Cloning, Location and Differential Analysis of Transcription Factor Relish Gene from Anopheles stephensi under Different Feeding Conditions
- VernacularTitle:斯氏按蚊转录因子Relish基因克隆、定位及不同食源条件下表达
- Author:
Song YANG
;
Fusheng HUANG
- Publication Type:Journal Article
- Keywords:
Anopheles stephensi;
Transcription factor;
Signal modulation
- From:
Chinese Journal of Parasitology and Parasitic Diseases
1997;0(05):-
- CountryChina
- Language:Chinese
-
Abstract:
Objective To clone, locate and differentially analyze the transcription factor Relish gene from Anopheles stephensi, and to examine its signals-modulating action on prophenoloxidase cascade and melanization of Plasmodium yoelii oocysts. Methods Relish cDNA of total mosquitoes was amplified by RT-PCR with degenerated primers. Target PCR product was purified,cloned,sequenced and identified. Special Relish gene was amplified with specific primers from hemocytes or midgut,respectively. Semi-quantitative analysis was made under different feeding conditions. Relish message ribonucleic acid was identified with hybridization in situ.
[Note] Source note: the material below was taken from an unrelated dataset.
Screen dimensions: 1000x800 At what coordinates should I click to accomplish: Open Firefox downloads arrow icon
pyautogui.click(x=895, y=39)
Results One cDNA segment of Relish similar to An.gambiae was acquired from An. stephensi. The same Relish gene was also manifested in the hemocytes and midgut. Marked up-regulation expression of Relish was observed at 6,12,24 or 48 h of Plasmodium yoelii infection and at 12 and 24 h after sucking nitroquine-acetate sucrose solution,that was before inducible oocyst melanization. Relish was also expressed in the hemocytes and midguts by ISH. Conclusion Transcription factor Relish of An. stephensi might play a role in signal modulation of Plasmodium yoelii infection and oocyst melanization.